I wonder if an intermediate variation on this idea might be easier to
implement:
We can describe a subset of MDB_RDONLY transactions as 'long running',
e.g. when copying the database. Normal read-only transactions might then
be called 'ephemeral'. We might compute long-running transactions
heuristically, e.g. ((currentTxnID - rdOnlyTxnId) > 100) and/or we might
allow developers to mark them.
When deciding which transactions to free, we compute three numbers with
a one-pass scan of the reader lock table:
txnO = the oldest active transaction
txnE = the oldest active ephemeral transaction
txnL = the newest active long-running transaction
Normally, LMDB just computes txnO, and conservatively assumes that
readers might be operating anywhere between txnO and the current
transaction. Emmanuel's proposal for precise analysis is somewhat
daunting. But I think we can use this simple three-point analysis to
find some sweet spots between precise and conservative.
We know by definition that txnO <= txnL, and txnO <= txnE.
Under normal conditions, i.e. assuming that long-running transactions
are relatively infrequent, we also know that txnL < txnE will be true
more frequently than not. Conservatively, we must protect the ranges
from [txnO,txnL] and [txnE,currentTxnId]. But in the common case, there
will be a non-empty range of transactions (txnL,txnE) that can be GC'd.
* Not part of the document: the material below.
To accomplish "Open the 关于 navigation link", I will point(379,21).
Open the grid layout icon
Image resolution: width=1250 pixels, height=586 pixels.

And of course anything below txnO can still be GC'd.
I'm not sure whether or not we can easily identify which pages are used
only within that gap, and may thus be collected. I haven't studied that
aspect of LMDB yet. But supposing that aspect is addressed, this scheme
should greatly mitigate the impact of infrequent long-running read-only
transactions. A lot more space from recent write transactions would be
reusable.